Thursday, 28 April 2016

Lawsuit Accuses Snapchat Of Negligence For Speed-Capturing Filter

On the list of dangerous and distracting activities you should not be doing while driving, Snapchatting behind the wheel is definitely up there, as the National Highway Traffic Safety Administration has been reminding everyone this month on social media with the #justdrive hashtag. Nevertheless, the lure of a Snapchat filter that displays your speed can prove too strong for some drivers, resulting in at least one accident.

A recently filed lawsuit [PDF] accuses Snapchat of negligence for the speed recording filter that allows app users to record their speed of travel while walking, running, and, unfortunately, driving.

According to the lawsuit, an 18-year-old woman was using the Snapchat video filter in September 2015 when she slammed into an Uber driver’s car at 107 mph in a 55 mph zone. He suffered a traumatic brain injury and was hospitalized for months, and now needs a walker or wheelchair to get around and cannot work, the complaint says.

The plaintiff’s lawyer says in a statement (h/t The Washington Post) that the woman was driving friends home from work in her father’s Mercedes c230 at a local restaurant in a suburb of Atlanta, with her phone in hand, when she started driving fast. One of her passengers, who was pregnant, objected, and asked her to slow down.

But the woman was “caught up in Snapchat,” using the miles per hour filter. She “wanted to post an image of herself going fast,” the statement reads. “She argued that she was, ‘Just trying to get the car to 100 miles per hour to post it on Snapchat.’ ”

The statement says the driver was just about to post the video when she crashed into the Uber driver’s Mitsubishi. She later posted a photo of herself strapped to a backboard in a neck brace, with blood trickling down her forehead, with the caption, “Lucky to be alive.”

The lawsuit alleges that Snapchat bears equal blame for causing the crash, because the company didn’t delete the filter from the app even after it was cited in similar accidents prior to the September 2015 crash.

“On and before September 10, 2015, Snapchat knew that wrecks had occurred due to the use of Snapchat’s app while driving at high speed,” the lawsuit reads. “Despite Snapchat’s actual knowledge of the danger from using its product’s speed filter while driving at excessive speeds, Snapchat did not remove or restrict access to the speed filter.”

In a statement to CNN (warning: link contains video that autoplays), Snapchat declined to comment on the pending lawsuit but said that app has a warning not to Snapchat while driving.

**COMPLETE THE FOLLOWING**
(1) In the Snapchat lawsuit article, how fast was the woman driving when she hit the Uber driver's car?
(2) Can you echo the Snapchat lawsuit article word for word, starting at "On the list" and ending at "and, unfortunately, driving."?
(3) Do these statements agree with the Snapchat lawsuit article? Give yes or no for each, and quote the words that decide it.
(a) The Uber driver's car was a Mitsubishi.
(b) Snapchat commented on the pending lawsuit in its statement to CNN.
(c) The woman was driving her own Mercedes.

**ENTRIES PROVIDED**
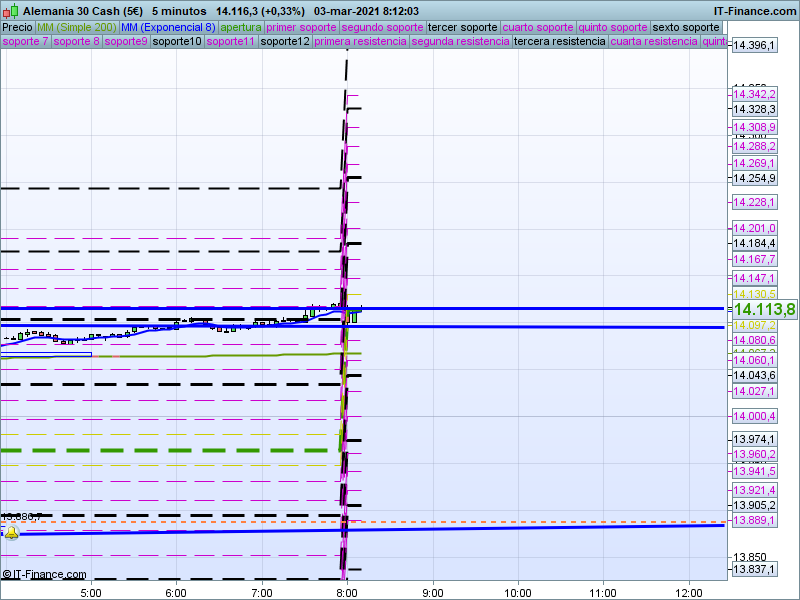Click the tercera resistencia legend label
This screenshot has width=800, height=600.
coord(559,42)
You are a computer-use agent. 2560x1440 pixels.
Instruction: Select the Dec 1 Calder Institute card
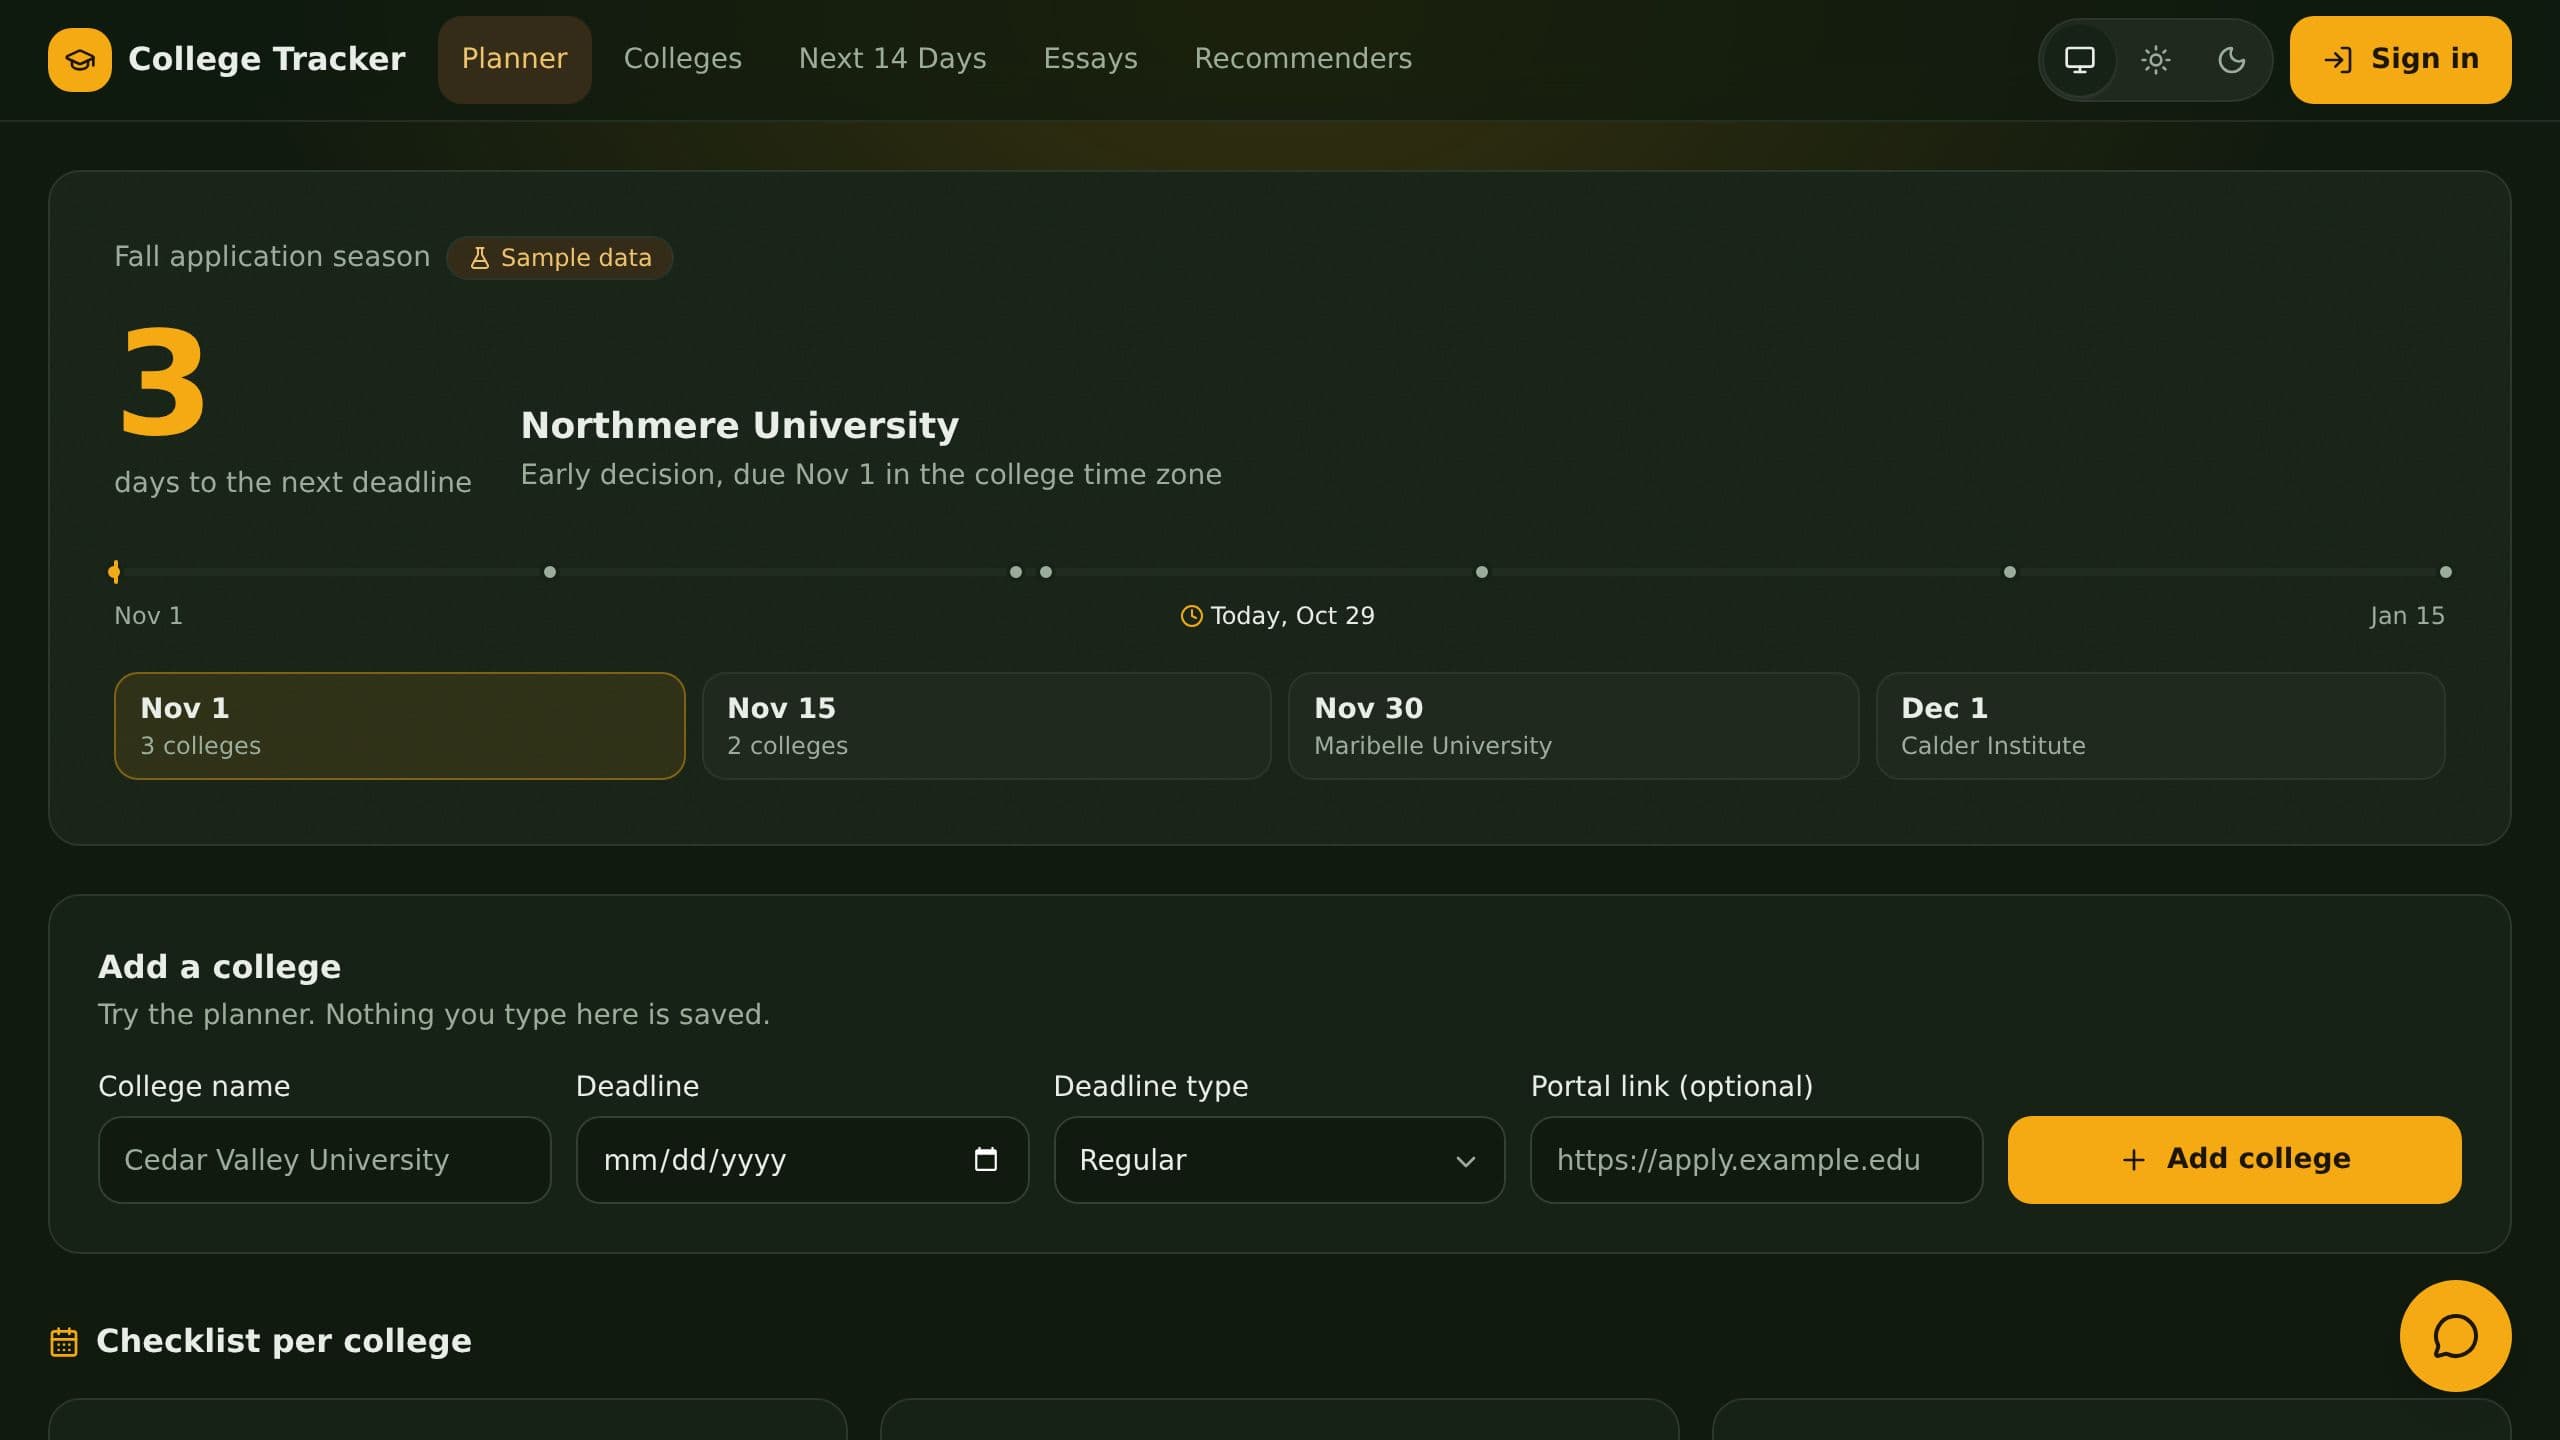point(2161,726)
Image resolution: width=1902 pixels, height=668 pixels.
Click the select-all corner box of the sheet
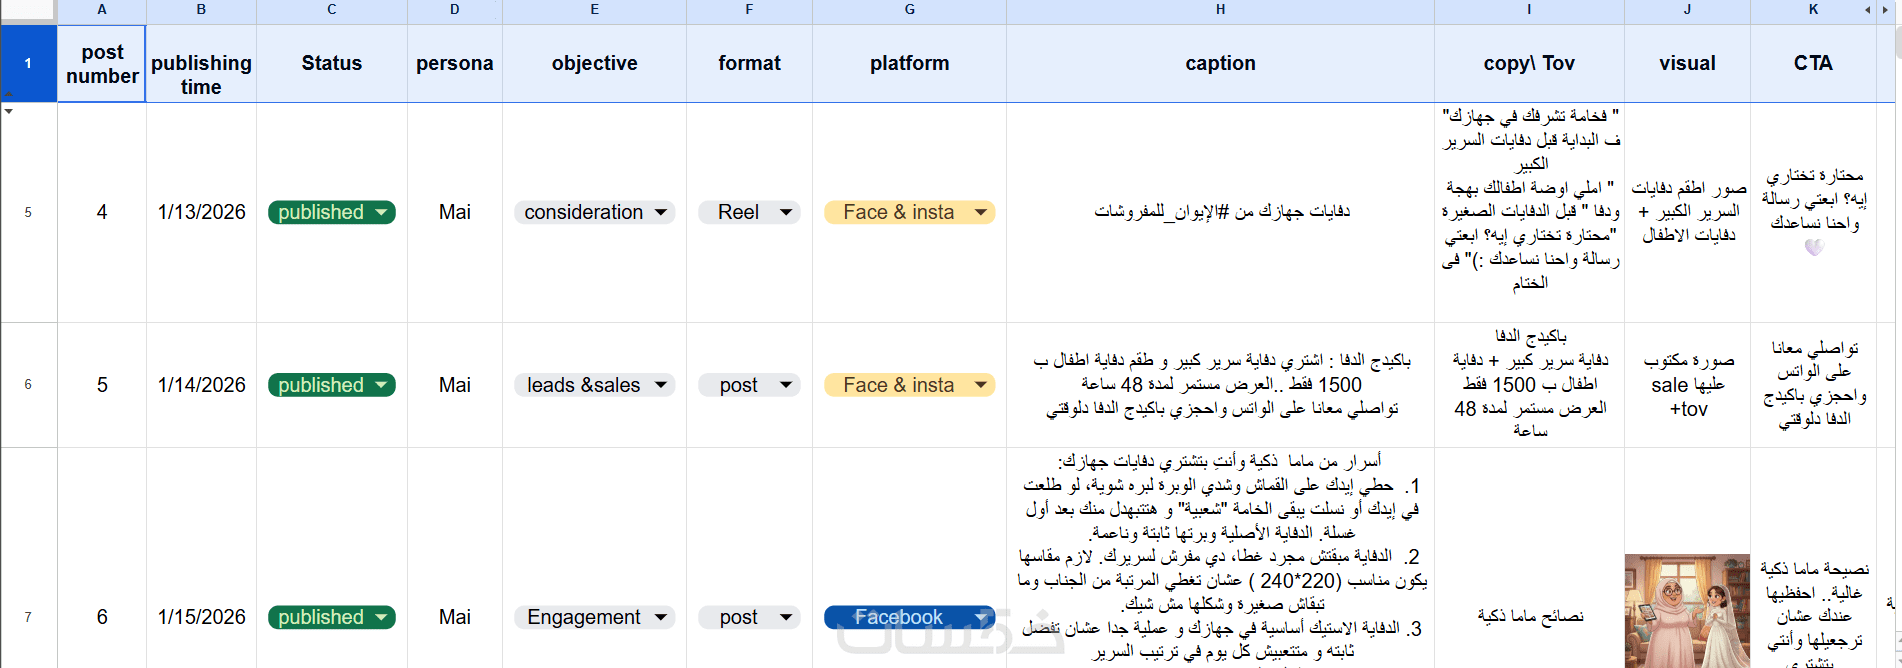tap(28, 10)
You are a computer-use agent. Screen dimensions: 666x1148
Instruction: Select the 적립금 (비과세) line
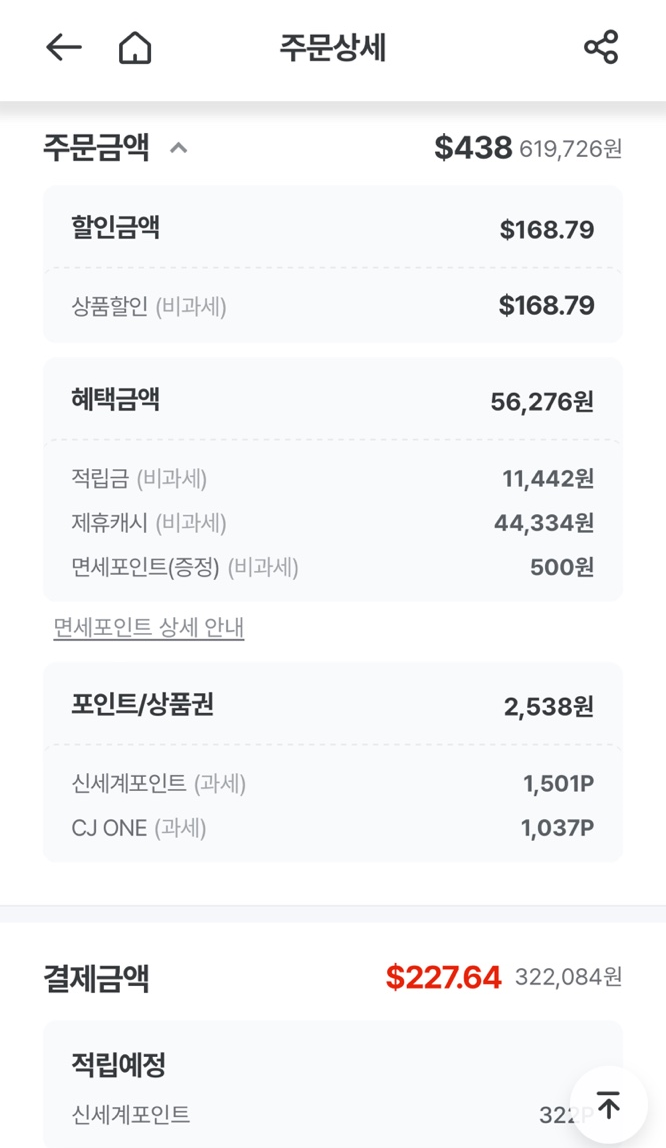pos(332,479)
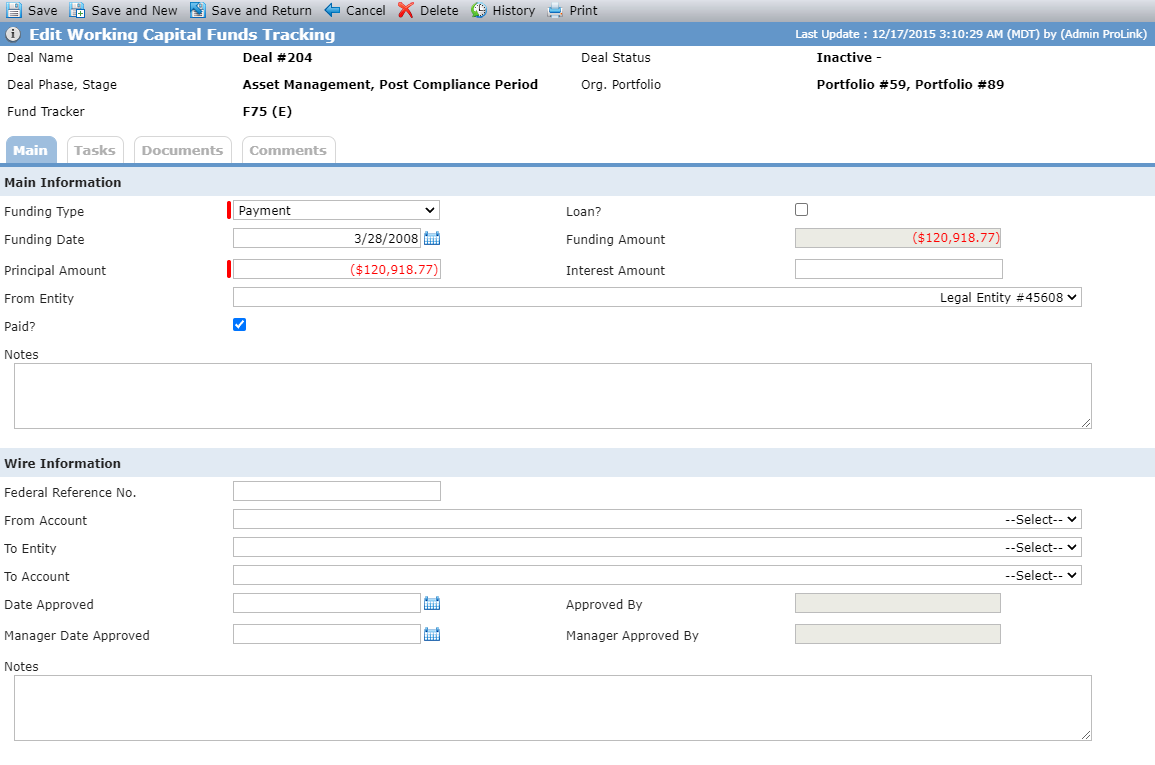Open the Funding Date calendar picker
This screenshot has height=765, width=1155.
tap(432, 239)
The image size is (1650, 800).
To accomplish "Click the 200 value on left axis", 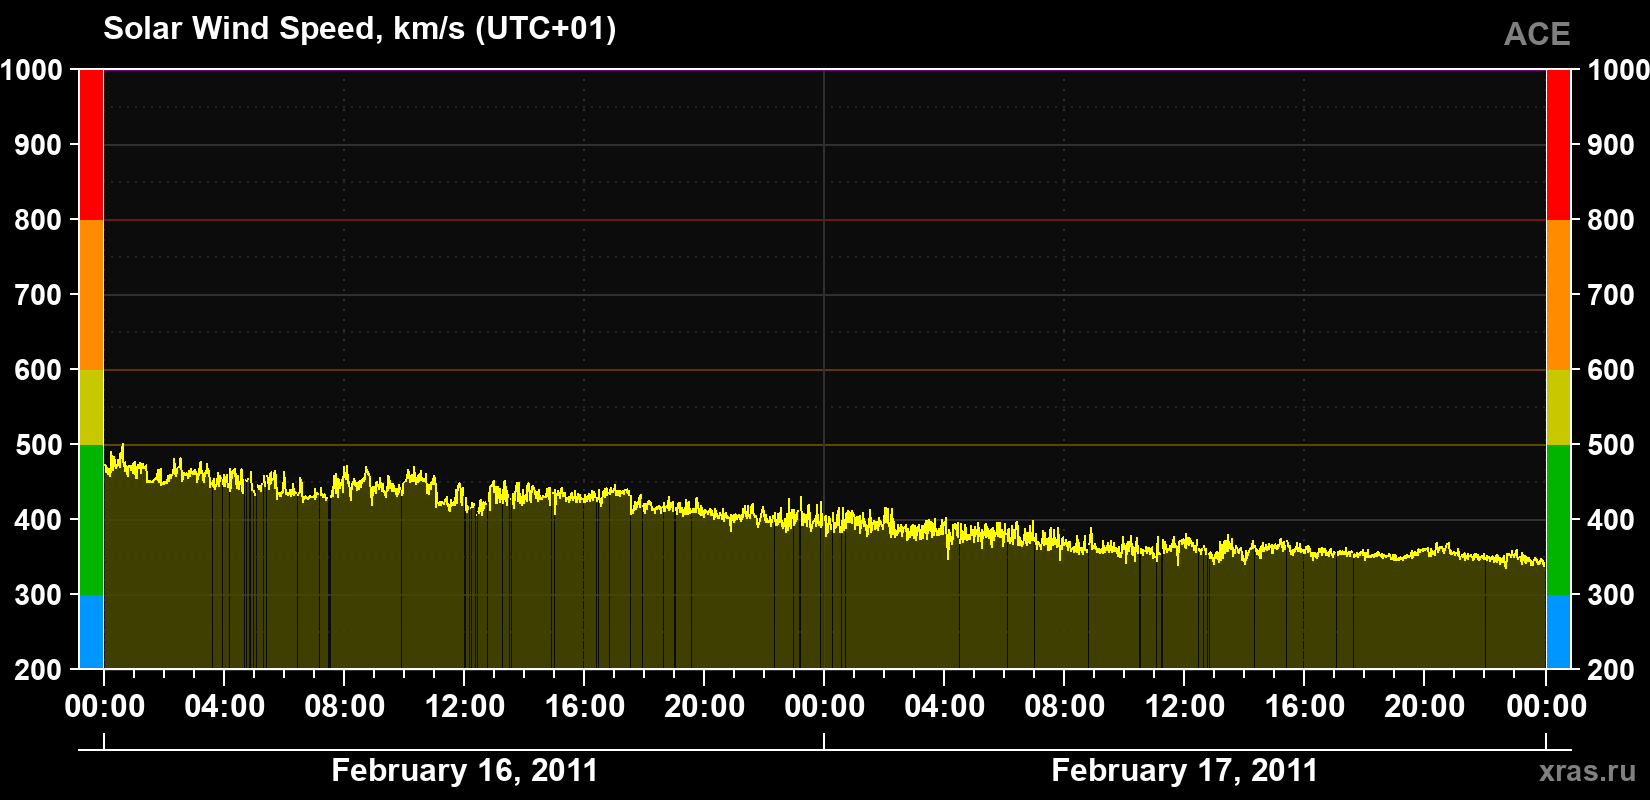I will [x=39, y=670].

**WRITTEN ANSWERS**
(1) 107 mph in a 55 mph zone.

(2)
On the list of dangerous and distracting activities you should not be doing while driving, Snapchatting behind the wheel is definitely up there, as the National Highway Traffic Safety Administration has been reminding everyone this month on social media with the #justdrive hashtag. Nevertheless, the lure of a Snapchat filter that displays your speed can prove too strong for some drivers, resulting in at least one accident.

A recently filed lawsuit [PDF] accuses Snapchat of negligence for the speed recording filter that allows app users to record their speed of travel while walking, running, and, unfortunately, driving.

(3)
(a) Yes: "she crashed into the Uber driver’s Mitsubishi"
(b) No: "Snapchat declined to comment on the pending lawsuit"
(c) No: "in her father’s Mercedes c230"